→ Assignment
Nothing in the data may be altered; restate all of it exactly.

==== Given records

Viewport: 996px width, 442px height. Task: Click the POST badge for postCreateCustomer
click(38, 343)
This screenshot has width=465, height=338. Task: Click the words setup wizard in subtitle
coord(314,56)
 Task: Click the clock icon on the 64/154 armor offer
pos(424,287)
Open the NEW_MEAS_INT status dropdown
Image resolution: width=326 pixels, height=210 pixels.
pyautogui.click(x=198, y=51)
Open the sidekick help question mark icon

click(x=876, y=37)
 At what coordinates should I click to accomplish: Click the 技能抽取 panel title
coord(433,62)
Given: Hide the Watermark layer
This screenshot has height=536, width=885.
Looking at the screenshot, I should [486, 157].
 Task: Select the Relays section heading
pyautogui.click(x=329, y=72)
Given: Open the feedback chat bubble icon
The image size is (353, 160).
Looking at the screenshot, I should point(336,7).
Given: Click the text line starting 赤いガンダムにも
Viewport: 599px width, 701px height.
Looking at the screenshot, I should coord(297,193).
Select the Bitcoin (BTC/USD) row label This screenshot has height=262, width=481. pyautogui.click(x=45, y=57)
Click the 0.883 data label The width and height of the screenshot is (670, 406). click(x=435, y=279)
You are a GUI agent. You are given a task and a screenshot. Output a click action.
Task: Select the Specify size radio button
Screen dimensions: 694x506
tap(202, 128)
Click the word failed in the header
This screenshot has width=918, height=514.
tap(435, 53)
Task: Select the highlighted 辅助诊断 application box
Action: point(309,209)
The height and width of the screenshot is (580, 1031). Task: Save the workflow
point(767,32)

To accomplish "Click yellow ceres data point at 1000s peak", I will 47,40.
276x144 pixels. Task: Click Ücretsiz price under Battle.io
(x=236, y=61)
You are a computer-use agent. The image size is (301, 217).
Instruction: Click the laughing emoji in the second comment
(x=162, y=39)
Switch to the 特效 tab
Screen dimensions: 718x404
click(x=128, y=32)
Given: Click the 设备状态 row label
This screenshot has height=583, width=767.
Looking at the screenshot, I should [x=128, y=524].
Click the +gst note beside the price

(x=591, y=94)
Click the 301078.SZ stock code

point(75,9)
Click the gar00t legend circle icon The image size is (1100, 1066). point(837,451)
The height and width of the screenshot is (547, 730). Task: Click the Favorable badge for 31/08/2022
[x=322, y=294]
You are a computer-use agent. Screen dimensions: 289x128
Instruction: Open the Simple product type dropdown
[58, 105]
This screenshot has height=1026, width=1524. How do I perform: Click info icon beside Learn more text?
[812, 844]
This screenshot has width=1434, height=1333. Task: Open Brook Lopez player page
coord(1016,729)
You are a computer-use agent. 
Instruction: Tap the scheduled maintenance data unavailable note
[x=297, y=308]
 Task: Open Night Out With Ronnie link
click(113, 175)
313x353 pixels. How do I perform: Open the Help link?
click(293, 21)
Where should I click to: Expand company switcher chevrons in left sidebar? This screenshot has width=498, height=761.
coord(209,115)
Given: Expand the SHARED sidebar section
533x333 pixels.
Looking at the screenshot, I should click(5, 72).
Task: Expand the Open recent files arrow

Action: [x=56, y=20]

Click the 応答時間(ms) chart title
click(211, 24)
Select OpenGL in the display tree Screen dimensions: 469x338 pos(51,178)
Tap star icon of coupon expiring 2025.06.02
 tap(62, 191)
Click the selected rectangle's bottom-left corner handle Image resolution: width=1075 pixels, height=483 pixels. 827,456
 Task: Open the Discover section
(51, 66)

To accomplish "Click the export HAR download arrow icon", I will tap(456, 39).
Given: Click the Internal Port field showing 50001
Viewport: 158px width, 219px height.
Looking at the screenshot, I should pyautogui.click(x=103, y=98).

========

→ Exercise answer
Viewport: 996px width, 442px height. Task: Click the POST badge for postCreateCustomer
click(38, 343)
This screenshot has width=465, height=338. Task: Click the words setup wizard in subtitle
coord(314,56)
 Task: Click the clock icon on the 64/154 armor offer
pos(424,287)
Open the NEW_MEAS_INT status dropdown
Image resolution: width=326 pixels, height=210 pixels.
pyautogui.click(x=198, y=51)
Open the sidekick help question mark icon

click(x=876, y=37)
 At what coordinates should I click to accomplish: Click the 技能抽取 panel title
coord(433,62)
Given: Hide the Watermark layer
This screenshot has height=536, width=885.
Looking at the screenshot, I should [486, 157].
 Task: Select the Relays section heading
pyautogui.click(x=329, y=72)
Given: Open the feedback chat bubble icon
The image size is (353, 160).
Looking at the screenshot, I should point(336,7).
Given: Click the text line starting 赤いガンダムにも
Viewport: 599px width, 701px height.
Looking at the screenshot, I should coord(297,193).
Select the Bitcoin (BTC/USD) row label This screenshot has height=262, width=481. pyautogui.click(x=45, y=57)
Click the 0.883 data label The width and height of the screenshot is (670, 406). click(x=435, y=279)
You are a GUI agent. You are given a task and a screenshot. Output a click action.
Task: Select the Specify size radio button
Screen dimensions: 694x506
tap(202, 128)
Click the word failed in the header
This screenshot has width=918, height=514.
tap(435, 53)
Task: Select the highlighted 辅助诊断 application box
Action: point(309,209)
The height and width of the screenshot is (580, 1031). Task: Save the workflow
point(767,32)

To accomplish "Click yellow ceres data point at 1000s peak", I will 47,40.
276x144 pixels. Task: Click Ücretsiz price under Battle.io
(x=236, y=61)
You are a computer-use agent. The image size is (301, 217).
Instruction: Click the laughing emoji in the second comment
(x=162, y=39)
Switch to the 特效 tab
Screen dimensions: 718x404
click(x=128, y=32)
Given: Click the 设备状态 row label
This screenshot has height=583, width=767.
Looking at the screenshot, I should [x=128, y=524].
Click the +gst note beside the price

(x=591, y=94)
Click the 301078.SZ stock code

point(75,9)
Click the gar00t legend circle icon The image size is (1100, 1066). point(837,451)
The height and width of the screenshot is (547, 730). Task: Click the Favorable badge for 31/08/2022
[x=322, y=294]
You are a computer-use agent. Screen dimensions: 289x128
Instruction: Open the Simple product type dropdown
[58, 105]
This screenshot has height=1026, width=1524. How do I perform: Click info icon beside Learn more text?
[812, 844]
This screenshot has width=1434, height=1333. Task: Open Brook Lopez player page
coord(1016,729)
You are a computer-use agent. 
Instruction: Tap the scheduled maintenance data unavailable note
[x=297, y=308]
 Task: Open Night Out With Ronnie link
click(113, 175)
313x353 pixels. How do I perform: Open the Help link?
click(293, 21)
Where should I click to: Expand company switcher chevrons in left sidebar? This screenshot has width=498, height=761.
coord(209,115)
Given: Expand the SHARED sidebar section
533x333 pixels.
Looking at the screenshot, I should click(5, 72).
Task: Expand the Open recent files arrow

Action: [x=56, y=20]

Click the 応答時間(ms) chart title
click(211, 24)
Select OpenGL in the display tree Screen dimensions: 469x338 pos(51,178)
Tap star icon of coupon expiring 2025.06.02
 tap(62, 191)
Click the selected rectangle's bottom-left corner handle Image resolution: width=1075 pixels, height=483 pixels. 827,456
 Task: Open the Discover section
(51, 66)

To accomplish "Click the export HAR download arrow icon", I will tap(456, 39).
Given: Click the Internal Port field showing 50001
Viewport: 158px width, 219px height.
Looking at the screenshot, I should pyautogui.click(x=103, y=98).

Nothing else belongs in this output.